*** Opening of Supplied material ***

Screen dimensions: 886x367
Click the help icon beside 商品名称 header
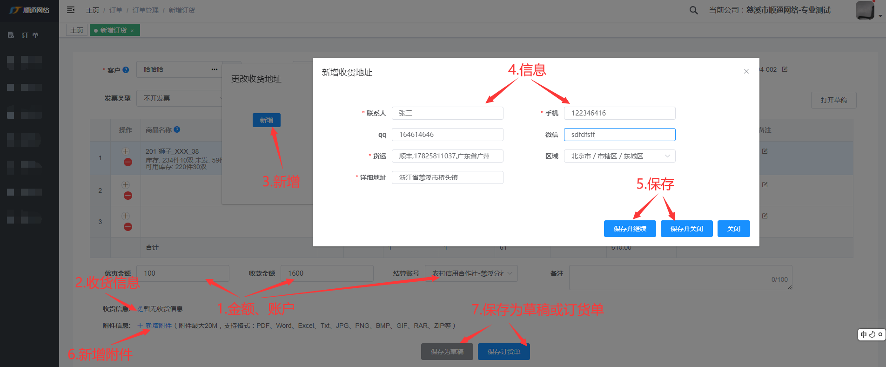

*** Close of Supplied material ***
*** Opening of Supplied material ***

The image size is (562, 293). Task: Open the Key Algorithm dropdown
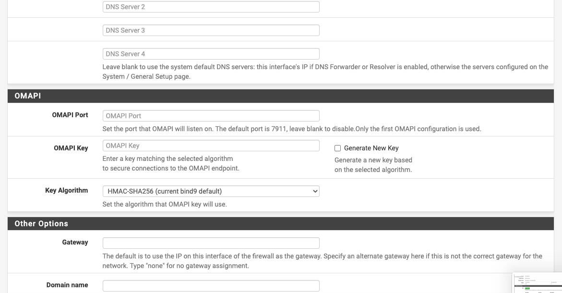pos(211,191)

*** Close of Supplied material ***
*** Opening of Supplied material ***

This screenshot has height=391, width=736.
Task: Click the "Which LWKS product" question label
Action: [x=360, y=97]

*** Close of Supplied material ***

→ Exercise aim
Could you restate, word for word, the lines above from the one with "Screen dimensions: 886x367" to the one with "Click the help icon beside 商品名称 header", both included?

→ Task response
Screen dimensions: 886x367
Click the help icon beside 商品名称 header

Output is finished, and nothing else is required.